- **Work request**
Every line in the records below between the one holding "Given: Select index.html in the right panel" and the one holding "The width and", inclusive, is to be set down exactly; all other lines are to be left out.

- **Source records**
++++

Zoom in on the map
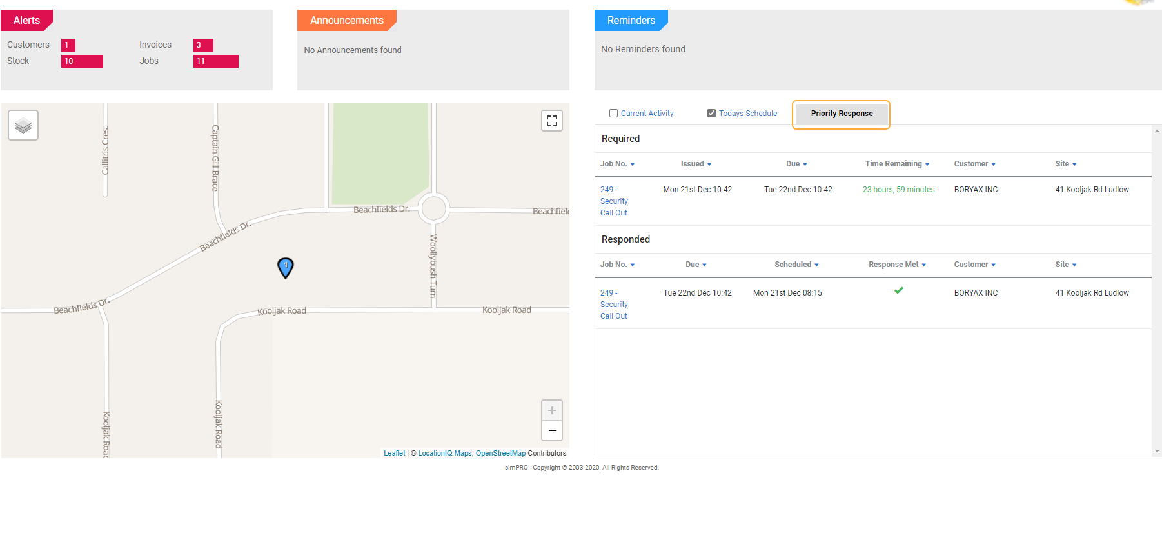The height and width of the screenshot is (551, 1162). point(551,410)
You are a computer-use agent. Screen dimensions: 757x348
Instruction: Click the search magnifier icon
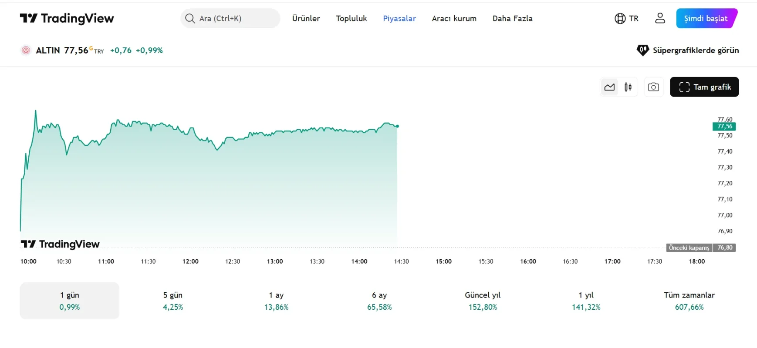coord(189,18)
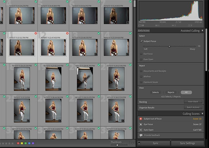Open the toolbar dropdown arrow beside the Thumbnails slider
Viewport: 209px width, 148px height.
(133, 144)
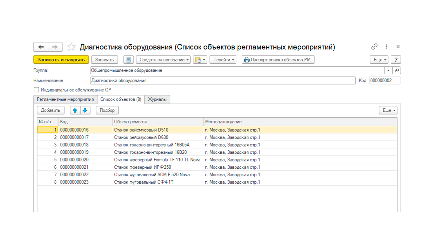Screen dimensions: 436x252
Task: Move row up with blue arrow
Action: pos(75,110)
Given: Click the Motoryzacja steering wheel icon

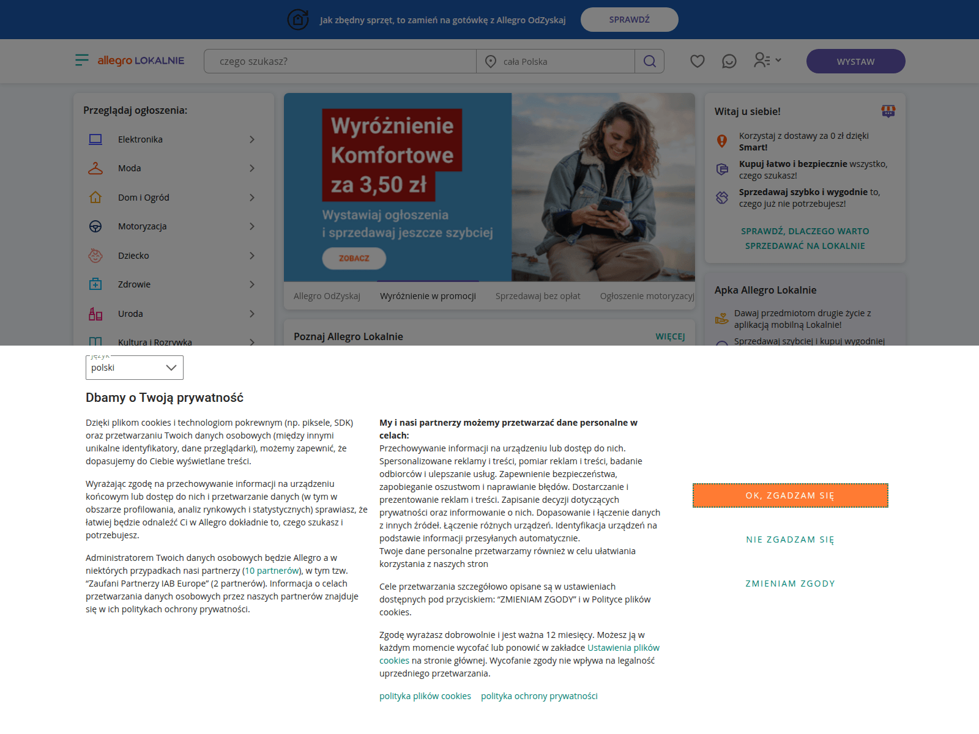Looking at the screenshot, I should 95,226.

++++

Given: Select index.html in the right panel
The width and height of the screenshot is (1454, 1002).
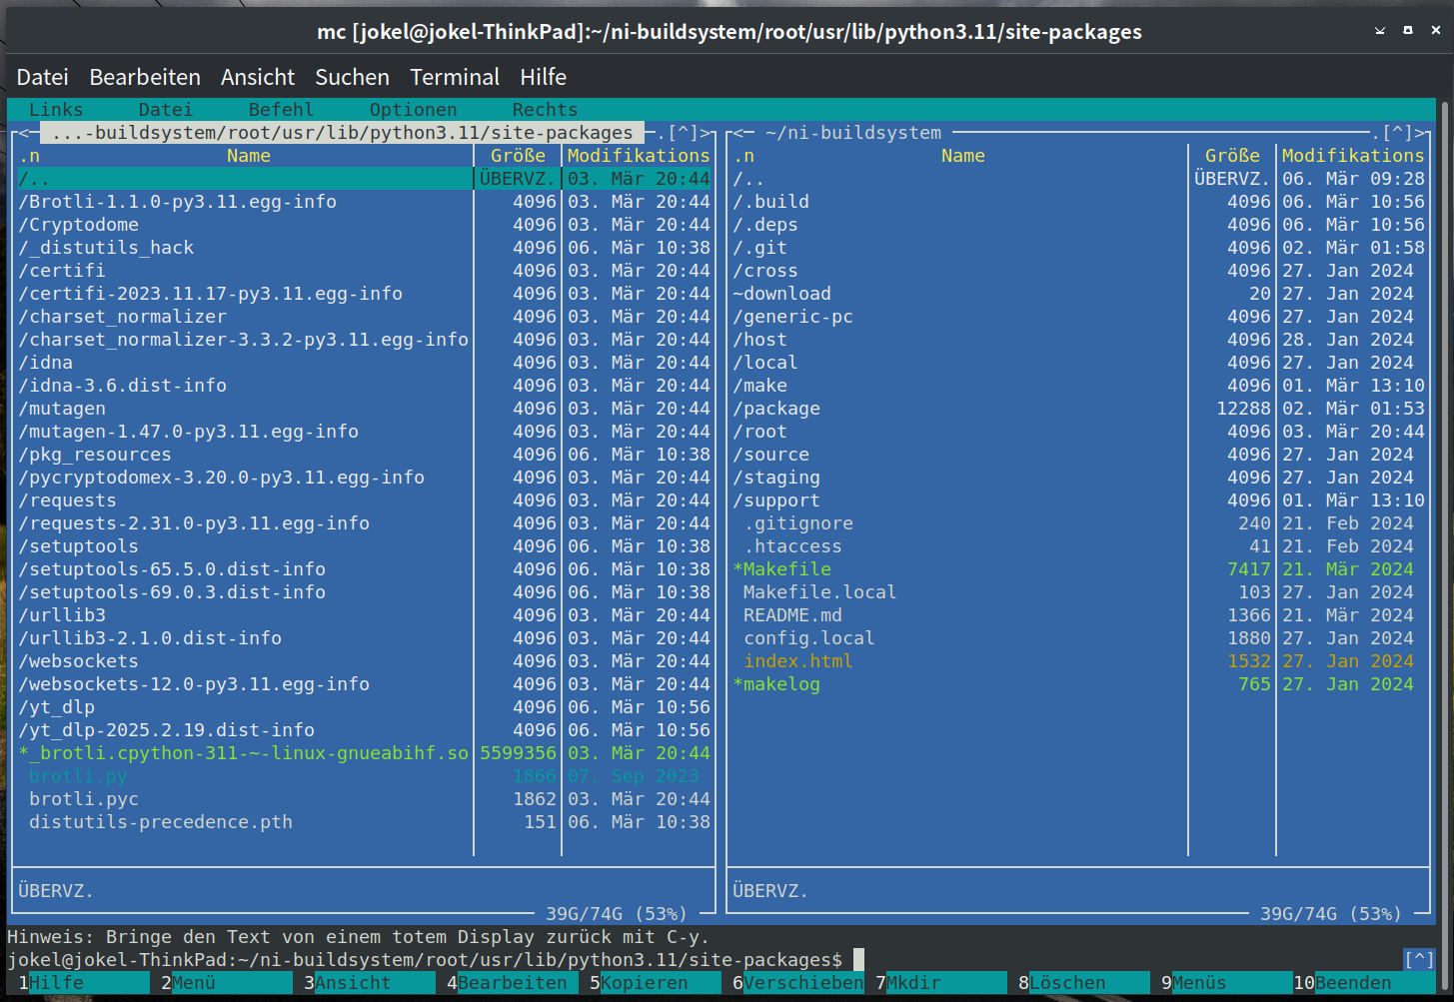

++++

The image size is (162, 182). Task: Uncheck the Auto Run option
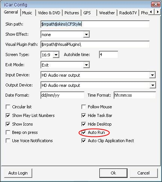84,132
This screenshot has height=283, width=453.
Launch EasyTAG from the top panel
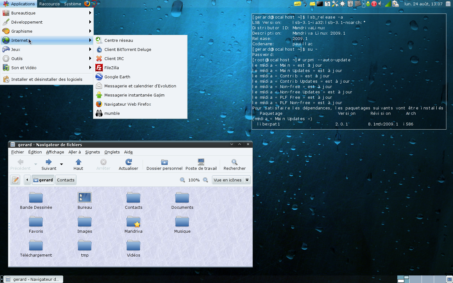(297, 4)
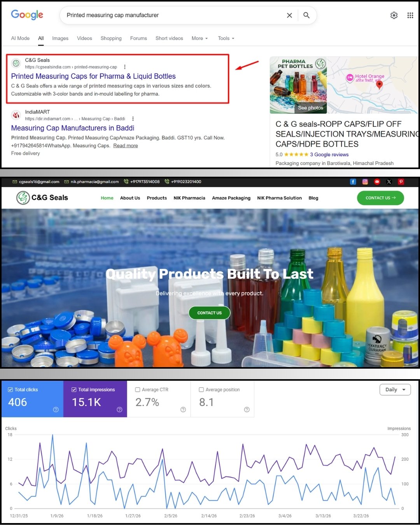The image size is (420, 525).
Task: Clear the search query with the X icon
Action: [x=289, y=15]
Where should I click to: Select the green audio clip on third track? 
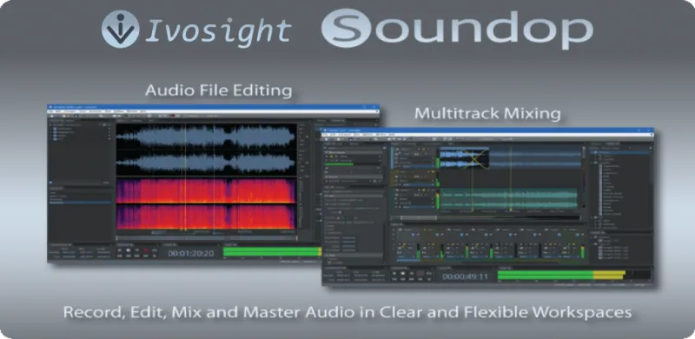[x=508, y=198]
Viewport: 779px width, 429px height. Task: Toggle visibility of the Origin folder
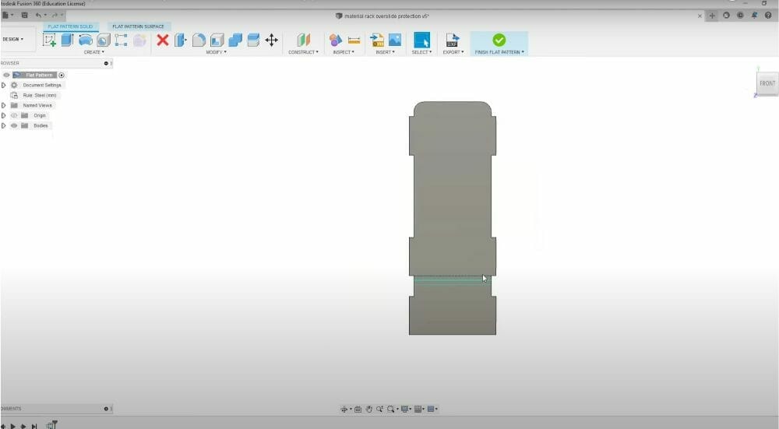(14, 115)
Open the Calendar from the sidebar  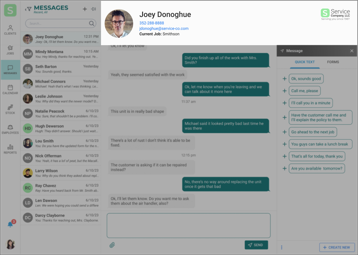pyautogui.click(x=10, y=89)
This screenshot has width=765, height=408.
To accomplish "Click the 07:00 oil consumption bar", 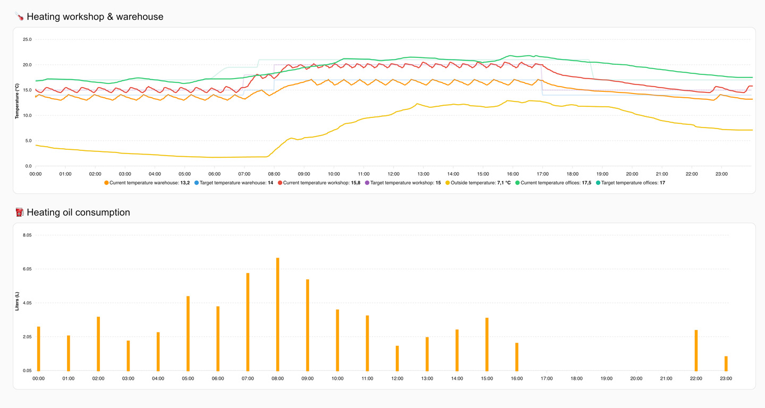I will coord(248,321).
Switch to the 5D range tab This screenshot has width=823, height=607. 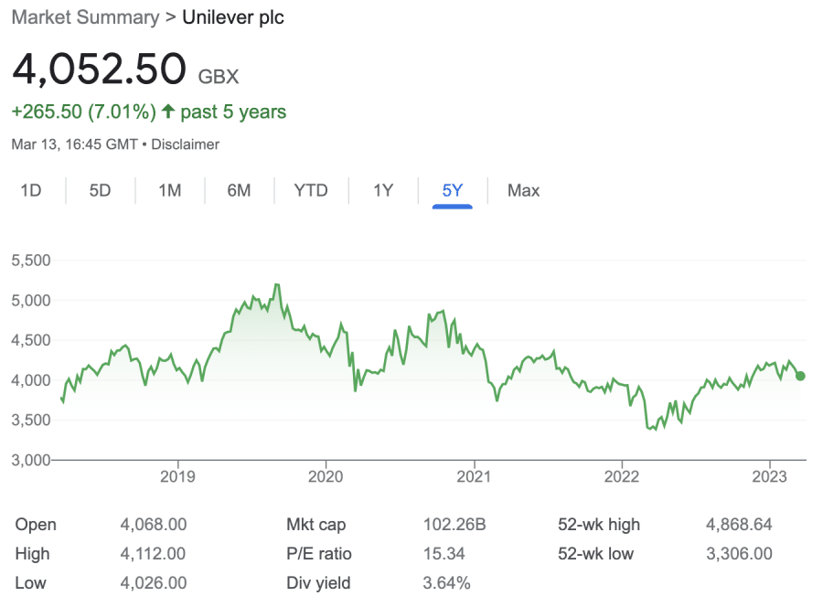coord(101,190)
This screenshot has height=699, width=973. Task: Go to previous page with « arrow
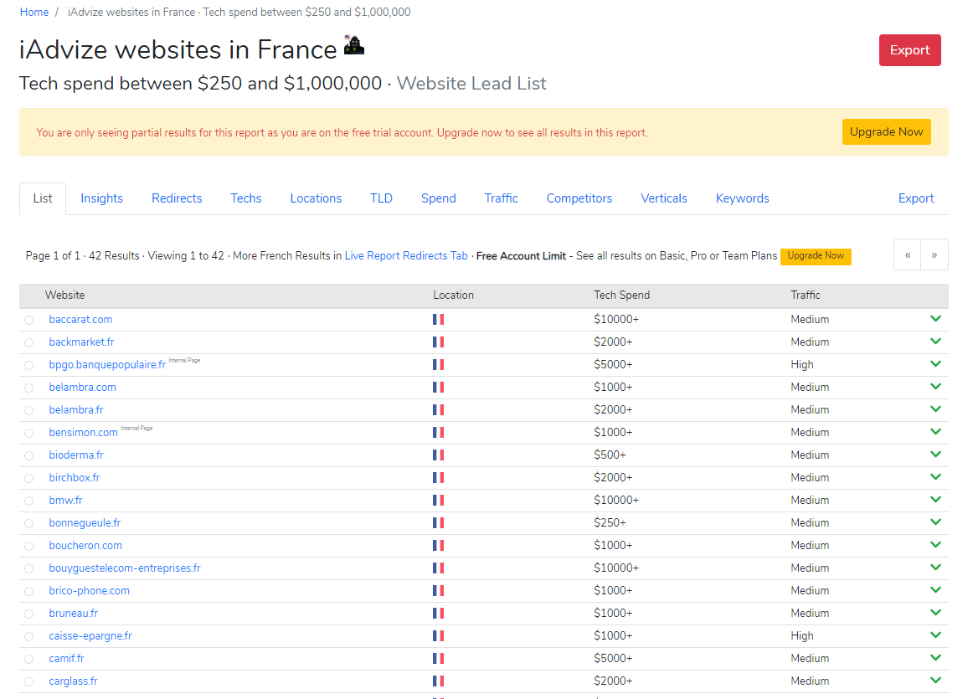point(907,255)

++++

- **Solution to this problem**
Given: Select index.html in the right panel
The width and height of the screenshot is (1454, 1002).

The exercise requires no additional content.